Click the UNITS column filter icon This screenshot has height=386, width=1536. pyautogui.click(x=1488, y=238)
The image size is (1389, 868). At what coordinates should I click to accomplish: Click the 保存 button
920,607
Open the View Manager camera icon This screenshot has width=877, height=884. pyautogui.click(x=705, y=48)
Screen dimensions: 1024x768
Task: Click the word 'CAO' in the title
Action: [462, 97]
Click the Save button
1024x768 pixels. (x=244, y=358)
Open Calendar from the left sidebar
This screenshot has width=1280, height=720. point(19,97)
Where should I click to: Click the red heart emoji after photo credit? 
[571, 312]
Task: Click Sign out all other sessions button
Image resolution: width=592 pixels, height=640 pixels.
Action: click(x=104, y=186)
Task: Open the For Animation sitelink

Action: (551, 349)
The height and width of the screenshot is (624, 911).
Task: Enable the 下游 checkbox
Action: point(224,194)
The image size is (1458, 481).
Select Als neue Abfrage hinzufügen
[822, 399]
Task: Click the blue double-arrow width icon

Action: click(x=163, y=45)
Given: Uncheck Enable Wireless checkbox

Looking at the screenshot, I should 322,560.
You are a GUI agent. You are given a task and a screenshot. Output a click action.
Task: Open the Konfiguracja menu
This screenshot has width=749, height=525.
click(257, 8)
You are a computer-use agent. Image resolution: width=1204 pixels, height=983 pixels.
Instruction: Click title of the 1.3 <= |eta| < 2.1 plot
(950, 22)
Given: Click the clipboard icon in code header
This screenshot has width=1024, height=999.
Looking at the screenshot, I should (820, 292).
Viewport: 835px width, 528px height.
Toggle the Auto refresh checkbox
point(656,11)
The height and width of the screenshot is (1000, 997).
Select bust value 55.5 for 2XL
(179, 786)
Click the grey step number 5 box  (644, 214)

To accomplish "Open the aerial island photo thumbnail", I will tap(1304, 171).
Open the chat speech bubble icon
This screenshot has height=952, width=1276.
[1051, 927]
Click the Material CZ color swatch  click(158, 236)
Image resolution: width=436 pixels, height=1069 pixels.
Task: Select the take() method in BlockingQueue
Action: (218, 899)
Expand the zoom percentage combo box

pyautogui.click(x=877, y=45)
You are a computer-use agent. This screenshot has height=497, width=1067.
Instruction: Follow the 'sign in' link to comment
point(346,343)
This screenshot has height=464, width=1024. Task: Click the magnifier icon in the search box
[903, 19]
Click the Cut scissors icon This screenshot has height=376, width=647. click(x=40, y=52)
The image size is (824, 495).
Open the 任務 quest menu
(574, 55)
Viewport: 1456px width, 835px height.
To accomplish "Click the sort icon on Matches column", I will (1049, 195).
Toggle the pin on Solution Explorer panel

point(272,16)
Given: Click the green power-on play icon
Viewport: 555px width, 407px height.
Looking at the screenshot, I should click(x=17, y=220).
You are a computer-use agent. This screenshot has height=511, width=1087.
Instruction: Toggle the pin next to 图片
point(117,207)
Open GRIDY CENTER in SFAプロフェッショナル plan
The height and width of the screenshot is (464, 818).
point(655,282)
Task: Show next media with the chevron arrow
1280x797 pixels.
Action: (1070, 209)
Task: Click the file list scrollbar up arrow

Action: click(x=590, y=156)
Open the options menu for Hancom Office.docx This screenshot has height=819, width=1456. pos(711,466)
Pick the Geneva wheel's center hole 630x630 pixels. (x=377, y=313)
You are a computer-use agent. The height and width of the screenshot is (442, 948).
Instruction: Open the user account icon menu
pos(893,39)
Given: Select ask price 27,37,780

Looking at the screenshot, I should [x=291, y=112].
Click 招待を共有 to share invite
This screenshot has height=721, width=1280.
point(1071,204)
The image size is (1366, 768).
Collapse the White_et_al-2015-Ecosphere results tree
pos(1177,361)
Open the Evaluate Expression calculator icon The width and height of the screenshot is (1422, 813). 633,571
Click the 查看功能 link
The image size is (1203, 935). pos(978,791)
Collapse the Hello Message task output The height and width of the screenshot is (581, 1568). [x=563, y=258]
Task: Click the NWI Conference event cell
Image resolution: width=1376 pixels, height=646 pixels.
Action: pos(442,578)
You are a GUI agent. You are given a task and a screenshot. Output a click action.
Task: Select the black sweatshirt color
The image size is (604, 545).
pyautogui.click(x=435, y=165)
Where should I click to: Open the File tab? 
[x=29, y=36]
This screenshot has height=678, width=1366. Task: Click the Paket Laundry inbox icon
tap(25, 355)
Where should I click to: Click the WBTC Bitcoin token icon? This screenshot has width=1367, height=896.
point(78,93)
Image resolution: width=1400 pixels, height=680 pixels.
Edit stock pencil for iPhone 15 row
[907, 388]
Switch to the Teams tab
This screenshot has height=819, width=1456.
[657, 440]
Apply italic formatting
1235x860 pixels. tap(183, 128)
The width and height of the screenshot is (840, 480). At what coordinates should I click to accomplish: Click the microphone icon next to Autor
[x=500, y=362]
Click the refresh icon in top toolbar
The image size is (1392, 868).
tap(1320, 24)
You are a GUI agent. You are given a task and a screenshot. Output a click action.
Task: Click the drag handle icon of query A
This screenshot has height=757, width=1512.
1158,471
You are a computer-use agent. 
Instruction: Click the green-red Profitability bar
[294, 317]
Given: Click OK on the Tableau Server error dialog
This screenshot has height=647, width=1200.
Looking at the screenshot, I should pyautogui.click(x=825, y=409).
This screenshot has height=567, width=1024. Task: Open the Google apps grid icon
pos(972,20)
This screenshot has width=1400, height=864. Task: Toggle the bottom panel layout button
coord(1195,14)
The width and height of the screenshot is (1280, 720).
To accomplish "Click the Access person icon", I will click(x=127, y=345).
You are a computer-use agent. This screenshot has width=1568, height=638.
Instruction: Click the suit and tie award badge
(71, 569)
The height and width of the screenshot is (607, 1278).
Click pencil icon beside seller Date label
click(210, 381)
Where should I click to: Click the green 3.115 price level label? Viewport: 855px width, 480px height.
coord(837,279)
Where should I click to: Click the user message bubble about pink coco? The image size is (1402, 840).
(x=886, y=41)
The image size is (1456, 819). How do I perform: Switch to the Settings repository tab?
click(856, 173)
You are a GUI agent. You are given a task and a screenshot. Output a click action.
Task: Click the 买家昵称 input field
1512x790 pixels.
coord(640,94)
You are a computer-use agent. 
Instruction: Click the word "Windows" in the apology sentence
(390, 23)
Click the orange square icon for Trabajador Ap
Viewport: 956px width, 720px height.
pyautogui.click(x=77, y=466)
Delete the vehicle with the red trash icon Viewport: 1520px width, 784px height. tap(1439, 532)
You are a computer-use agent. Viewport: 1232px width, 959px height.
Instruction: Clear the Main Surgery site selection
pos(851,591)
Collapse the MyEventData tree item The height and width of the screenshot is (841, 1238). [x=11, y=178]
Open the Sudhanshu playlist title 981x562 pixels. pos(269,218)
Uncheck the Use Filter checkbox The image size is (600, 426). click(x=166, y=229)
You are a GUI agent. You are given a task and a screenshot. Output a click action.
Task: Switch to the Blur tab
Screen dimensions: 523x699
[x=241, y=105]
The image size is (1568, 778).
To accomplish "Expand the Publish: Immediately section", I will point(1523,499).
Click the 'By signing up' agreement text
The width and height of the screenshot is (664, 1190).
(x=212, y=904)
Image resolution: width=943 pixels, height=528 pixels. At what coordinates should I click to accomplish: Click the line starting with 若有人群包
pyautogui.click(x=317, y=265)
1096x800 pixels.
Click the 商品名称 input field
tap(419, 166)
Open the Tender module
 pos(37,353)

========================================================================

Job -
Copy out every one of the entries above, line by line, with no changes.

Answer to the task -
Click the UNITS column filter icon This screenshot has height=386, width=1536. pyautogui.click(x=1488, y=238)
The image size is (1389, 868). At what coordinates should I click to accomplish: Click the 保存 button
920,607
Open the View Manager camera icon This screenshot has width=877, height=884. pyautogui.click(x=705, y=48)
Screen dimensions: 1024x768
Task: Click the word 'CAO' in the title
Action: [462, 97]
Click the Save button
1024x768 pixels. (x=244, y=358)
Open Calendar from the left sidebar
This screenshot has width=1280, height=720. point(19,97)
Where should I click to: Click the red heart emoji after photo credit? 
[571, 312]
Task: Click Sign out all other sessions button
Image resolution: width=592 pixels, height=640 pixels.
Action: click(x=104, y=186)
Task: Open the For Animation sitelink

Action: (551, 349)
The height and width of the screenshot is (624, 911).
Task: Enable the 下游 checkbox
Action: point(224,194)
The image size is (1458, 481).
Select Als neue Abfrage hinzufügen
[822, 399]
Task: Click the blue double-arrow width icon

Action: click(x=163, y=45)
Given: Uncheck Enable Wireless checkbox

Looking at the screenshot, I should 322,560.
You are a GUI agent. You are given a task and a screenshot. Output a click action.
Task: Open the Konfiguracja menu
This screenshot has width=749, height=525.
click(257, 8)
You are a computer-use agent. Image resolution: width=1204 pixels, height=983 pixels.
Instruction: Click title of the 1.3 <= |eta| < 2.1 plot
(950, 22)
Given: Click the clipboard icon in code header
This screenshot has width=1024, height=999.
Looking at the screenshot, I should (820, 292).
Viewport: 835px width, 528px height.
Toggle the Auto refresh checkbox
point(656,11)
The height and width of the screenshot is (1000, 997).
Select bust value 55.5 for 2XL
(179, 786)
Click the grey step number 5 box  (644, 214)

To accomplish "Open the aerial island photo thumbnail", I will tap(1304, 171).
Open the chat speech bubble icon
This screenshot has height=952, width=1276.
[1051, 927]
Click the Material CZ color swatch  click(158, 236)
Image resolution: width=436 pixels, height=1069 pixels.
Task: Select the take() method in BlockingQueue
Action: (218, 899)
Expand the zoom percentage combo box

pyautogui.click(x=877, y=45)
You are a computer-use agent. This screenshot has height=497, width=1067.
Instruction: Follow the 'sign in' link to comment
point(346,343)
This screenshot has height=464, width=1024. Task: Click the magnifier icon in the search box
[903, 19]
Click the Cut scissors icon This screenshot has height=376, width=647. click(x=40, y=52)
The image size is (824, 495).
Open the 任務 quest menu
(574, 55)
Viewport: 1456px width, 835px height.
To accomplish "Click the sort icon on Matches column", I will (1049, 195).
Toggle the pin on Solution Explorer panel

point(272,16)
Given: Click the green power-on play icon
Viewport: 555px width, 407px height.
Looking at the screenshot, I should click(x=17, y=220).
You are a computer-use agent. This screenshot has height=511, width=1087.
Instruction: Toggle the pin next to 图片
point(117,207)
Open GRIDY CENTER in SFAプロフェッショナル plan
The height and width of the screenshot is (464, 818).
point(655,282)
Task: Show next media with the chevron arrow
1280x797 pixels.
Action: (1070, 209)
Task: Click the file list scrollbar up arrow

Action: click(x=590, y=156)
Open the options menu for Hancom Office.docx This screenshot has height=819, width=1456. pos(711,466)
Pick the Geneva wheel's center hole 630x630 pixels. (x=377, y=313)
You are a computer-use agent. The height and width of the screenshot is (442, 948).
Instruction: Open the user account icon menu
pos(893,39)
Given: Select ask price 27,37,780

Looking at the screenshot, I should [x=291, y=112].
Click 招待を共有 to share invite
This screenshot has height=721, width=1280.
point(1071,204)
The image size is (1366, 768).
Collapse the White_et_al-2015-Ecosphere results tree
pos(1177,361)
Open the Evaluate Expression calculator icon The width and height of the screenshot is (1422, 813). 633,571
Click the 查看功能 link
The image size is (1203, 935). pos(978,791)
Collapse the Hello Message task output The height and width of the screenshot is (581, 1568). [x=563, y=258]
Task: Click the NWI Conference event cell
Image resolution: width=1376 pixels, height=646 pixels.
Action: pos(442,578)
You are a GUI agent. You are given a task and a screenshot. Output a click action.
Task: Select the black sweatshirt color
The image size is (604, 545).
pyautogui.click(x=435, y=165)
Where should I click to: Open the File tab? 
[x=29, y=36]
This screenshot has height=678, width=1366. Task: Click the Paket Laundry inbox icon
tap(25, 355)
Where should I click to: Click the WBTC Bitcoin token icon? This screenshot has width=1367, height=896.
point(78,93)
Image resolution: width=1400 pixels, height=680 pixels.
Edit stock pencil for iPhone 15 row
[907, 388]
Switch to the Teams tab
This screenshot has height=819, width=1456.
[657, 440]
Apply italic formatting
1235x860 pixels. tap(183, 128)
The width and height of the screenshot is (840, 480). At what coordinates should I click to accomplish: Click the microphone icon next to Autor
[x=500, y=362]
Click the refresh icon in top toolbar
The image size is (1392, 868).
tap(1320, 24)
You are a GUI agent. You are given a task and a screenshot. Output a click action.
Task: Click the drag handle icon of query A
This screenshot has height=757, width=1512.
1158,471
You are a computer-use agent. 
Instruction: Click the green-red Profitability bar
[294, 317]
Given: Click OK on the Tableau Server error dialog
This screenshot has height=647, width=1200.
Looking at the screenshot, I should pyautogui.click(x=825, y=409).
This screenshot has height=567, width=1024. Task: Open the Google apps grid icon
pos(972,20)
This screenshot has width=1400, height=864. Task: Toggle the bottom panel layout button
coord(1195,14)
The width and height of the screenshot is (1280, 720).
To accomplish "Click the Access person icon", I will click(x=127, y=345).
You are a computer-use agent. This screenshot has width=1568, height=638.
Instruction: Click the suit and tie award badge
(71, 569)
The height and width of the screenshot is (607, 1278).
Click pencil icon beside seller Date label
click(210, 381)
Where should I click to: Click the green 3.115 price level label? Viewport: 855px width, 480px height.
coord(837,279)
Where should I click to: Click the user message bubble about pink coco? The image size is (1402, 840).
(x=886, y=41)
The image size is (1456, 819). How do I perform: Switch to the Settings repository tab?
click(856, 173)
You are a GUI agent. You are given a task and a screenshot. Output a click action.
Task: Click the 买家昵称 input field
1512x790 pixels.
coord(640,94)
You are a computer-use agent. 
Instruction: Click the word "Windows" in the apology sentence
(390, 23)
Click the orange square icon for Trabajador Ap
Viewport: 956px width, 720px height.
pyautogui.click(x=77, y=466)
Delete the vehicle with the red trash icon Viewport: 1520px width, 784px height. tap(1439, 532)
You are a computer-use agent. Viewport: 1232px width, 959px height.
Instruction: Clear the Main Surgery site selection
pos(851,591)
Collapse the MyEventData tree item The height and width of the screenshot is (841, 1238). [x=11, y=178]
Open the Sudhanshu playlist title 981x562 pixels. pos(269,218)
Uncheck the Use Filter checkbox The image size is (600, 426). click(x=166, y=229)
You are a GUI agent. You are given a task and a screenshot. Output a click action.
Task: Switch to the Blur tab
Screen dimensions: 523x699
[x=241, y=105]
The image size is (1568, 778).
To accomplish "Expand the Publish: Immediately section", I will point(1523,499).
Click the 'By signing up' agreement text
The width and height of the screenshot is (664, 1190).
(x=212, y=904)
Image resolution: width=943 pixels, height=528 pixels. At what coordinates should I click to accomplish: Click the line starting with 若有人群包
pyautogui.click(x=317, y=265)
1096x800 pixels.
Click the 商品名称 input field
tap(419, 166)
Open the Tender module
 pos(37,353)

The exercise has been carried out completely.